Within the material below, locate the line with "For every named" and the line with "Contact (1085, 132)", then return those two lines and all lines between them, exactly as written.
── RECORDED DATA ──
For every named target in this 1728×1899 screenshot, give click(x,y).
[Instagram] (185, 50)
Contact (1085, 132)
───
── RECORDED DATA ──
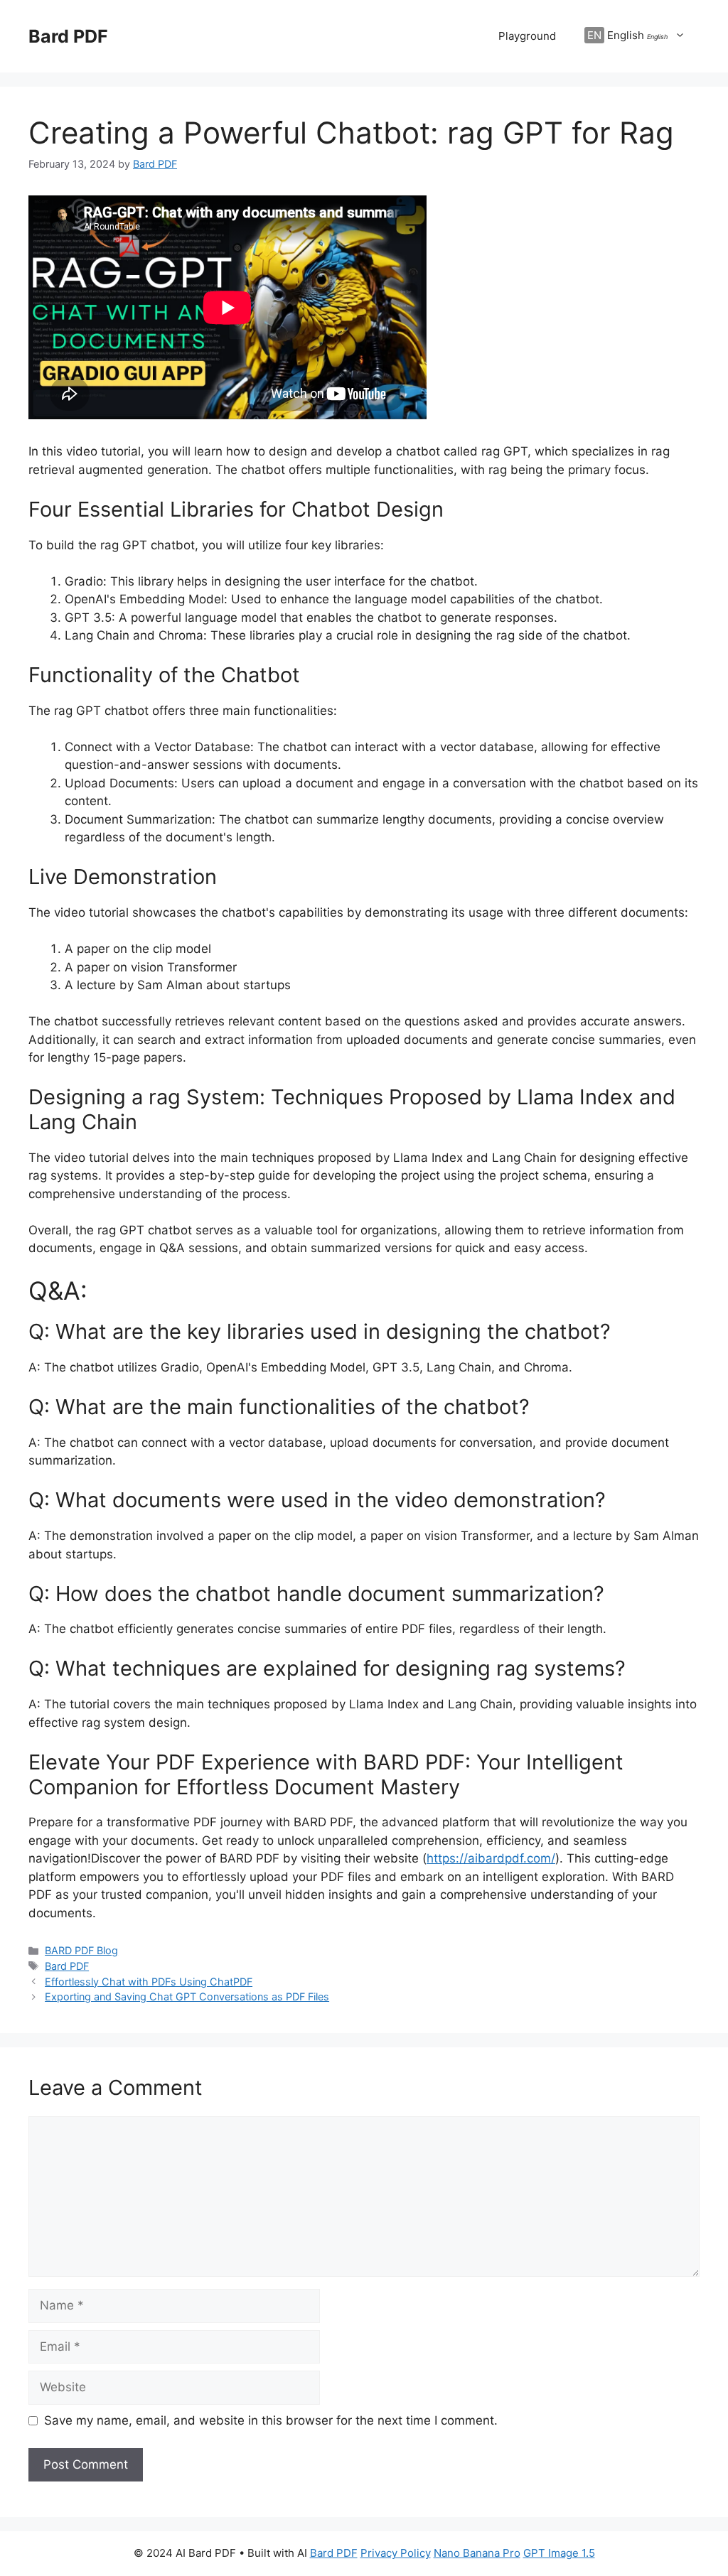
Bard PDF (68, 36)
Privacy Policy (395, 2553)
───
## RESULT OF THIS TASK
For every named target in this 1728×1899 screenshot, give click(x,y).
[Instagram] (185, 50)
Contact (1085, 132)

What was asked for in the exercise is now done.